Australia had geniuses like this pair all over the field. Between them all they managed to break up the game until it eventually disintegrated into a tedious series of skirmishes. The ball was almost ignored in the third quarter, which finished with the sort of mass confrontation they'd been seeking all night. The dogs finally got their feed. Then, suitably sated, they lost interest in the fourth quarter.

It had all been so stupid, and so risibly predictable, that one hoped for a somewhat more disdainful response from the Irish. When Green barged into McKeever at the start, patently looking for aggro, McKeever decided to retaliate likewise. Nothing excessive, mind, just more or less standing his ground. But he could've just smiled as well and turned away. Maybe patted him on the head. Scorn is an effective weapon when an opponent is behaving with such obvious desperation. Especially when your team is leading by 44 points.

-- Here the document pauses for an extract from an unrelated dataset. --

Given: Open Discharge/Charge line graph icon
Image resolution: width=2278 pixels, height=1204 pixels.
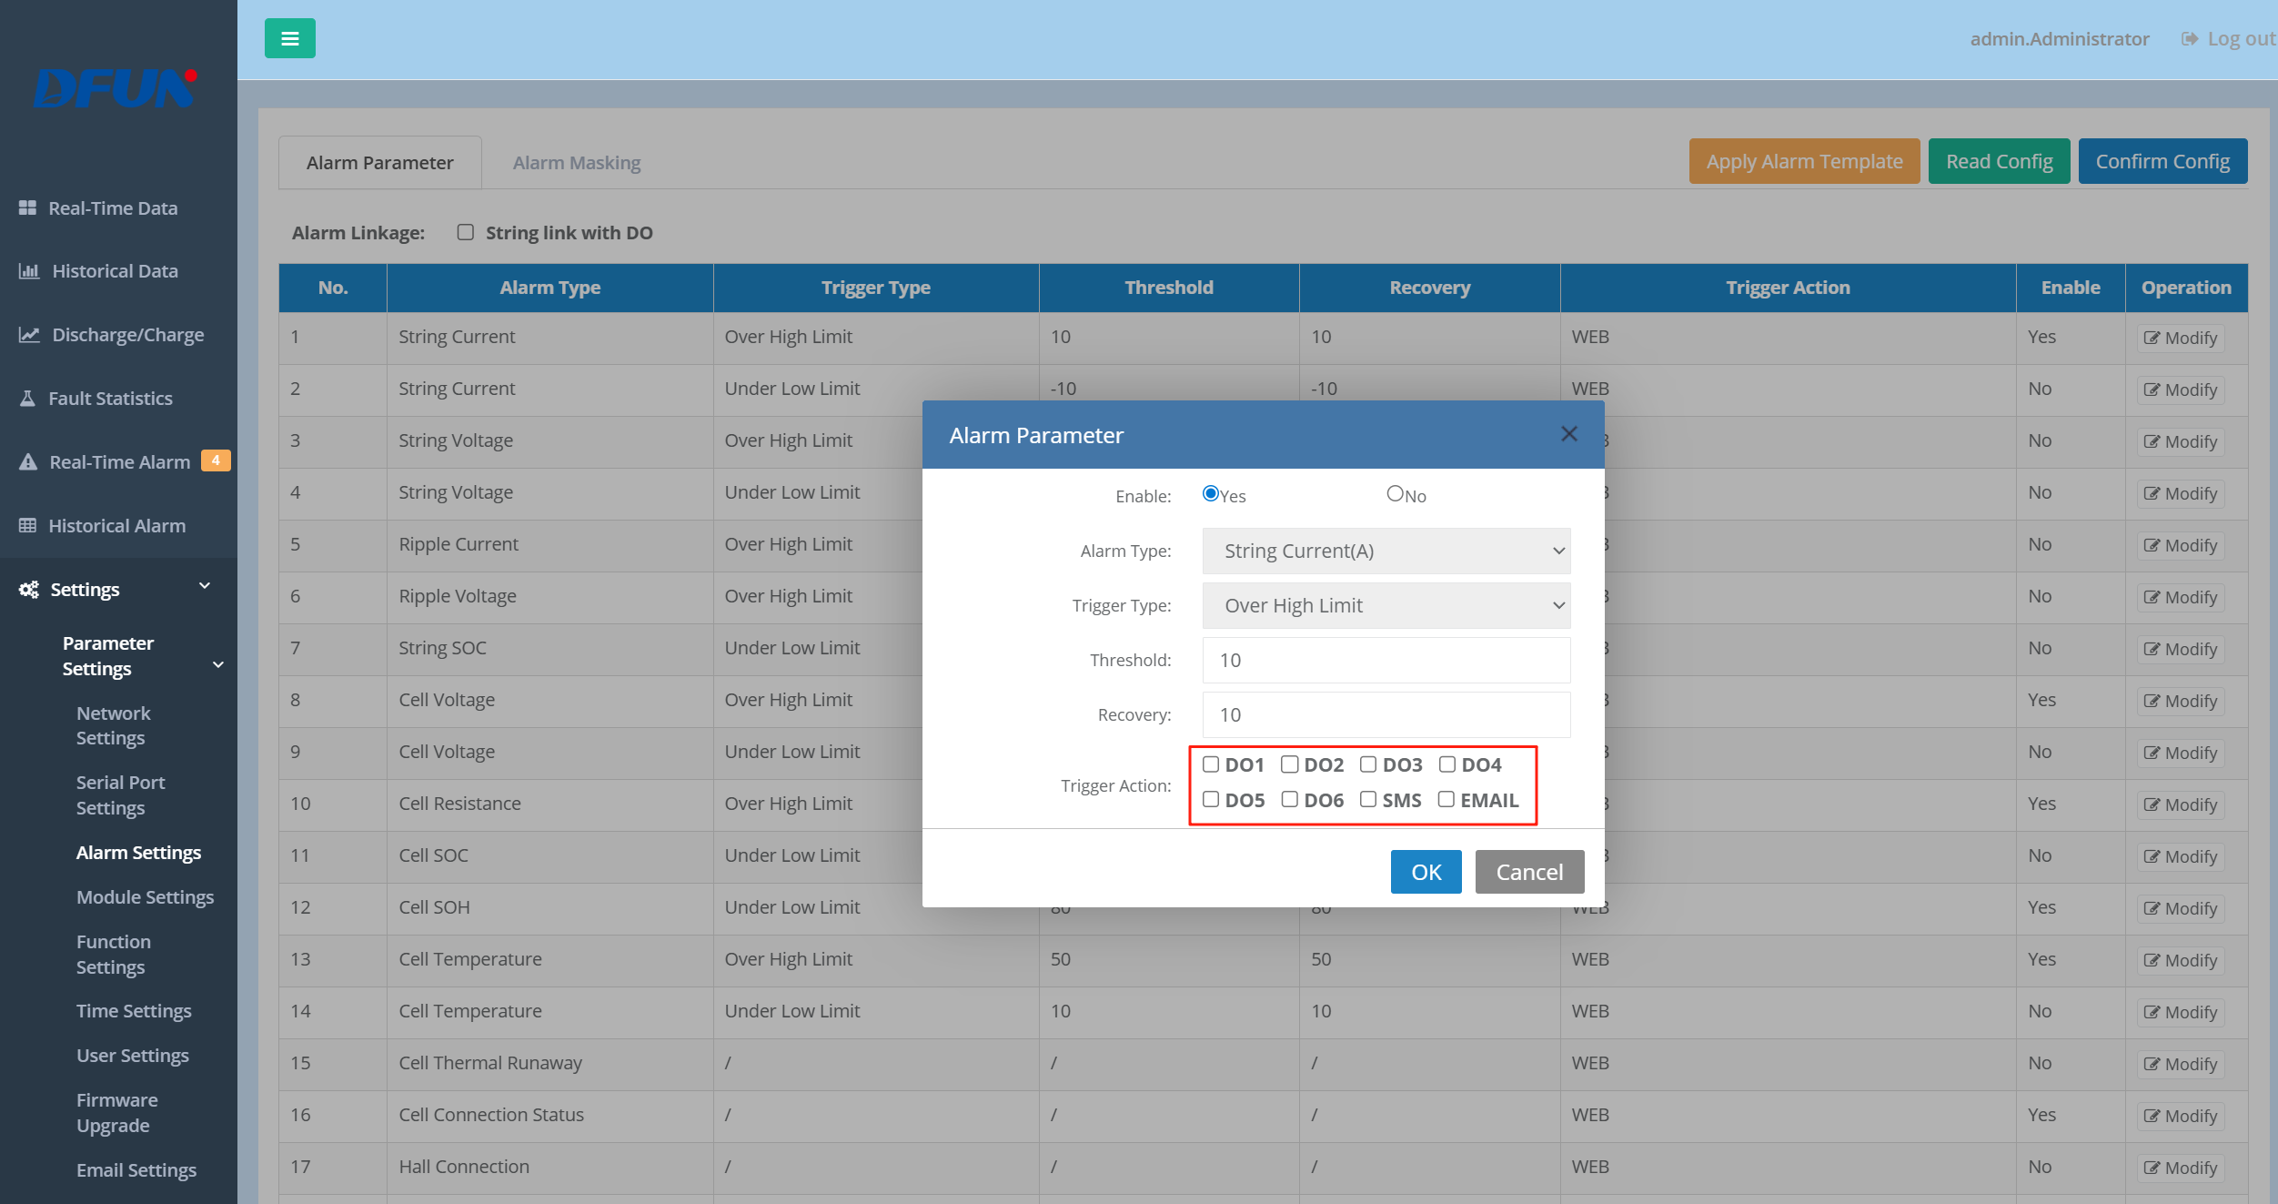Looking at the screenshot, I should pyautogui.click(x=29, y=335).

Overall, though, the Irish players generally handled the provocation maturely. As a team they got sucked into that third-quarter rumble. But as individuals they disengaged from several potential flashpoints which could have erupted with one retaliatory blow. They managed to navigate the fine line between self-defence and self-control.

They hit hard too, but usually within the legal parameters. Donegal's Michael Murphy epitomised a team temperament that was nicely calibrated between aggression and discipline. He delivered some fierce tackles, including a well-timed stonker early doors Friday night that crumpled the recipient. But he managed to stay out of trouble for most of the series too.

Mentally, therefore, this was a very well drilled side. A big majority of the squad stepped up and performed. When they had the ball they were smart and skilful. When they didn't they ran hard

and tackled hard to get it back. The collective spirit was impressive. Anthony Tohill and his management team deserve great credit for sending out a group that was so comprehensively prepared for the job.

Australia, obviously, were a poor team, perhaps the worst to represent their country since the competition began in 1984. But 12 months ago the shoe was on the other foot. Ireland had been outclassed over the two Tests. The massive turnaround this year has to be applauded, irrespective of the standard of opposition.

The 2010 series prompted a lot of worried reflections on the state of Gaelic football. It was a hard lesson but a good health check. This year's success doesn't mean the problems have been solved -- far from it. But the ongoing exposure to AFL standards remains a useful yardstick. It is objective information, provided from an external source. It should always help to keep the GAA on its toes.

It was Ireland's turn to dish out the hard lesson this year. The AFL players responded by doing what they always do in these situations. We shouldn't be surprised: dear old Dr Pavlov could've told us that.